Trask, who won the Australian F3 title at 17 and was crowned national F2 champion on two occasions, said it was at that point his character really shone through.
“I am very determined and was even arrogant as a kid,” he said. “All the doctors told me I would never walk again as I broke my left leg and back as well. I wanted to prove them wrong and was out of there within three-and-a-half weeks and back at home in a cast.”
However, Trask would not settle for just that and accepted a challenge from his father.
“Where we lived, the drive was about 1km long and Dad said if you walk that, I will buy you a motorbike, and what kid doesn’t want one,” Trask said. “I went out there after learning to walk again and walked it four or five times back and forth and got the bike.”
Trask’s goal is to win the world title, although this year, his more modest ambition is to finish in the top six and on the podium in at least one race.

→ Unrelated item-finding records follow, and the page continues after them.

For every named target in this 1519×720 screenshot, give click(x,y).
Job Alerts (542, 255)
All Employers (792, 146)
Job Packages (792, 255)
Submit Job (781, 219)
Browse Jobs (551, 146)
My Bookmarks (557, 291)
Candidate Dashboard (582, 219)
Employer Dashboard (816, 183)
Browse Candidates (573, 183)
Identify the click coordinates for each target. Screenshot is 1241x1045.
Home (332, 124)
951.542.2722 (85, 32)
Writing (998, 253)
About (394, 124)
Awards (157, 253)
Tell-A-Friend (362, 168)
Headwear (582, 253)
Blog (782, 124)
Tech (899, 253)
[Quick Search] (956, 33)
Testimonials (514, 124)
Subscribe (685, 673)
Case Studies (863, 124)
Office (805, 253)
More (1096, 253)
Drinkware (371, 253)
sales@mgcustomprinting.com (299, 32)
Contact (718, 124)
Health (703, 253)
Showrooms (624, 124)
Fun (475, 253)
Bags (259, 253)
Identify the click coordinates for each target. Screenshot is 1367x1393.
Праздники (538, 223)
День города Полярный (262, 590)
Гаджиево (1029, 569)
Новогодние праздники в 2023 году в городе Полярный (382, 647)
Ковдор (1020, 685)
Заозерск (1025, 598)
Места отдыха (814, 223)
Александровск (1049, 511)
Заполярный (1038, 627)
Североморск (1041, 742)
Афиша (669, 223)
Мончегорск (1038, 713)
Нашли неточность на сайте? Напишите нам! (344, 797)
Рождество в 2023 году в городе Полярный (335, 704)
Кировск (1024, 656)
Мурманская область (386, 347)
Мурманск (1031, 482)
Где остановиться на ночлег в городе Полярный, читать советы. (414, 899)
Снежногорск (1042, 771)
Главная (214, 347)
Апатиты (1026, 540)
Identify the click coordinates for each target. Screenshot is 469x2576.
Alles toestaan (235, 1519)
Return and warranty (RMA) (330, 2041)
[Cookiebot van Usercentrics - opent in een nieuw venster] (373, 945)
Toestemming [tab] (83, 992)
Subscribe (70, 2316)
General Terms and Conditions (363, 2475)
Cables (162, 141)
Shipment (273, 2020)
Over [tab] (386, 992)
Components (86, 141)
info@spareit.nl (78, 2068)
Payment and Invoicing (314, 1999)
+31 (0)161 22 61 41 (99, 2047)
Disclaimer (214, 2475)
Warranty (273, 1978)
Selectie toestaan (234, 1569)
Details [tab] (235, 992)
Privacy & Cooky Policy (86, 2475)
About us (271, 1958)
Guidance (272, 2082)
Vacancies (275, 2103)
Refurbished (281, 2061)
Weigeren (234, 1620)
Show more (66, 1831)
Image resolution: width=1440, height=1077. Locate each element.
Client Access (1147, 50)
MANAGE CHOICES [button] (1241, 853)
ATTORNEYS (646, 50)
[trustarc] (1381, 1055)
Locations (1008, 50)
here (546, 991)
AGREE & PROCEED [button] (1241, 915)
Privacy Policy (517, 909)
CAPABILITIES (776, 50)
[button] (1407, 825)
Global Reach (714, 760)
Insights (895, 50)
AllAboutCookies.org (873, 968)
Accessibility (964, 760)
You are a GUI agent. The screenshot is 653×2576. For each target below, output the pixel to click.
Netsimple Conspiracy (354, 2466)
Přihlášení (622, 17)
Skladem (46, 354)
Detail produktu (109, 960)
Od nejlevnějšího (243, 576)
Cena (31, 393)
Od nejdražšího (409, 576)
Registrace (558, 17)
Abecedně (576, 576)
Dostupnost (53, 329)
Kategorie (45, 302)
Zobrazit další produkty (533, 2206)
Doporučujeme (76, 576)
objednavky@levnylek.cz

Stromoy, 41, has also had to accept challenges laid down by her father — some more to her liking than others.
“He bought a piano when I was seven and I was told you and your sister must go to lessons,” she said. “I went once a week and I really dreaded it, I hated it every time I had to go there.”
However, she said that good came of it.
“I began to sing while playing and I got my first job as a piano player aged around 16, then I sang in a band, and when I was 20, I became a full-time musician,” she said.
Stromoy, who for several years performed in Oslo and Copenhagen in a show she said was somewhere between a musical and Cirque de Soleil before quitting to race full time, said that few things would rival the effect of her Grand Prix win.
“I still get goosebumps thinking of it now,” Stromoy said. “I knew it was possible, but lots of those around me didn’t think it was.”
She puts that down to a macho element.
“Believe me, I know as I am married to an Italian,” she said. “He is not that bad of course.”